Lesson-specific resources to support all learners.

  • Students often struggle to distinguish between boundary values and probability in a normal distribution. Reinforce that boundary values are marked on the horizontal axis and define the interval, while probability corresponds to the area under the curve between those values. Before students attempt to answer a problem, prompt them to first classify the problem statement as a “given value” problem or a “given area” problem. That is, they should classify which of the following categories describes the problem:
    • Given value: Provides a value and asks them to find an area / probability
    • Given area: Provides an area / probability and asks them to find a value
  • Having students practice the above will also help them identify the proper calculator functions to use in the next lesson.
  • Vocabulary used in the context of the lesson may include words that are unfamiliar or have several meanings.

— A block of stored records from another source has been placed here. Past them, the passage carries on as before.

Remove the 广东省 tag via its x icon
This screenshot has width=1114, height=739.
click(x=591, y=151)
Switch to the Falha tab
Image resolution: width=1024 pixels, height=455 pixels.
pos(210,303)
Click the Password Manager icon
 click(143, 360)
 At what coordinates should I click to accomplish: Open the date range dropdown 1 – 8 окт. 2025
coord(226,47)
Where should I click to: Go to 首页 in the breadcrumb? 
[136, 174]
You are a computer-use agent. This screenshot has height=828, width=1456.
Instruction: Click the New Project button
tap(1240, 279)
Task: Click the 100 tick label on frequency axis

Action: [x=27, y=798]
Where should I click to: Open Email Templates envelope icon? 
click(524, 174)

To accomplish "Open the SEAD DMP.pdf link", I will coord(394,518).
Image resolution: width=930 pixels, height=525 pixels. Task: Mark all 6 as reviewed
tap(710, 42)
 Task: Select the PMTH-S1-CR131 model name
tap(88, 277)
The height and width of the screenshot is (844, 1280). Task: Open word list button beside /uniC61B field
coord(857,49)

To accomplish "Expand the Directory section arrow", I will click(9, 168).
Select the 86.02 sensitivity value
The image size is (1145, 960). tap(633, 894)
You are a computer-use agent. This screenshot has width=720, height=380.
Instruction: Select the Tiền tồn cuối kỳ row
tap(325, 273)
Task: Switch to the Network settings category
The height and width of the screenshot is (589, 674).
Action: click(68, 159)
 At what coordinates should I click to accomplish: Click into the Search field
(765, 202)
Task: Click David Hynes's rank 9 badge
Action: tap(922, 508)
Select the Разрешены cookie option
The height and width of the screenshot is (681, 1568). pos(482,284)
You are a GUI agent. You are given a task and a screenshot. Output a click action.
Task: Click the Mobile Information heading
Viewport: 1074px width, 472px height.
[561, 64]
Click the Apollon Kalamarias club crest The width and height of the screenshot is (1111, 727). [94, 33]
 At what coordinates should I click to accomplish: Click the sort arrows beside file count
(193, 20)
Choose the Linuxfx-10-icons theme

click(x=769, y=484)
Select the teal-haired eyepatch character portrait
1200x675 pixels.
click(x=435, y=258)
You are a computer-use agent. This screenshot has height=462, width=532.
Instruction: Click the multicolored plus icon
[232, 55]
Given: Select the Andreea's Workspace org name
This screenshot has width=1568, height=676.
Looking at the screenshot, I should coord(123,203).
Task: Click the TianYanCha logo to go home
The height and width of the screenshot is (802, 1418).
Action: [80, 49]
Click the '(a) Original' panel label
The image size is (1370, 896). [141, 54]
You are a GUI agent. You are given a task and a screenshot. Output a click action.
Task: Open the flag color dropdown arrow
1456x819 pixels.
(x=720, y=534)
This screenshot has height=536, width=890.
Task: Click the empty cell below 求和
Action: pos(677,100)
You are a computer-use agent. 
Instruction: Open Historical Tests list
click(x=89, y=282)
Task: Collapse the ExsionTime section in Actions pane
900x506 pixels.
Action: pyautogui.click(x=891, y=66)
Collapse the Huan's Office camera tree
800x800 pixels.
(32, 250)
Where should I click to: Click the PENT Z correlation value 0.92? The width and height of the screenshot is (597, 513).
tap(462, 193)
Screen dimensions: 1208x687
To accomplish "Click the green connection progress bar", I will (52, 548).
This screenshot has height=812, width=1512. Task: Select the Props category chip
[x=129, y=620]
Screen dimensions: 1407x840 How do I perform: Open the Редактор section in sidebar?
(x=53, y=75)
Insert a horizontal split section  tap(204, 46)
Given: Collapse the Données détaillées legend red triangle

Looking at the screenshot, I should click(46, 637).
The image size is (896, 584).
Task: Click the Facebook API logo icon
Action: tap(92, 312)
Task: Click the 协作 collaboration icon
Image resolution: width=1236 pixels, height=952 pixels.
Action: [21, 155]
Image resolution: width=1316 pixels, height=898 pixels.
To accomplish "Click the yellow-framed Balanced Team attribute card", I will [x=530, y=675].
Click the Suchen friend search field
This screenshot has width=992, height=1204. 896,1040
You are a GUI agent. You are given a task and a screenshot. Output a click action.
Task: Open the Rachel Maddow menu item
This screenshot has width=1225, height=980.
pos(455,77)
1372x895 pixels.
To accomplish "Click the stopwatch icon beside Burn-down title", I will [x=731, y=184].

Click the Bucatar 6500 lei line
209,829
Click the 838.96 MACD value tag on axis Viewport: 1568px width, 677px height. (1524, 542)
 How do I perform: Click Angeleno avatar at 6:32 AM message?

In particular, the following mathematical terms may need clarification or a definition provided:
    • Continuous variable
    • Normal curve
    • Bell curve
    • Empirical rule
  • In addition, the following contextual terms may need clarification or a definition provided:
    • IQ
    • Psychometric
  • Students sometimes believe “at least” means “less than,” when it really means “greater than or equal to.” To support, consider providing framing like this: “The phrase ‘at least 4’ means that the least value is 4. So, we’re looking for 4 or higher.” Similarly, for the phrase “at most,” this framing can help: “The phrase ‘at most 8’ means that the most value is 8. So, we’re looking for 8 or lower.”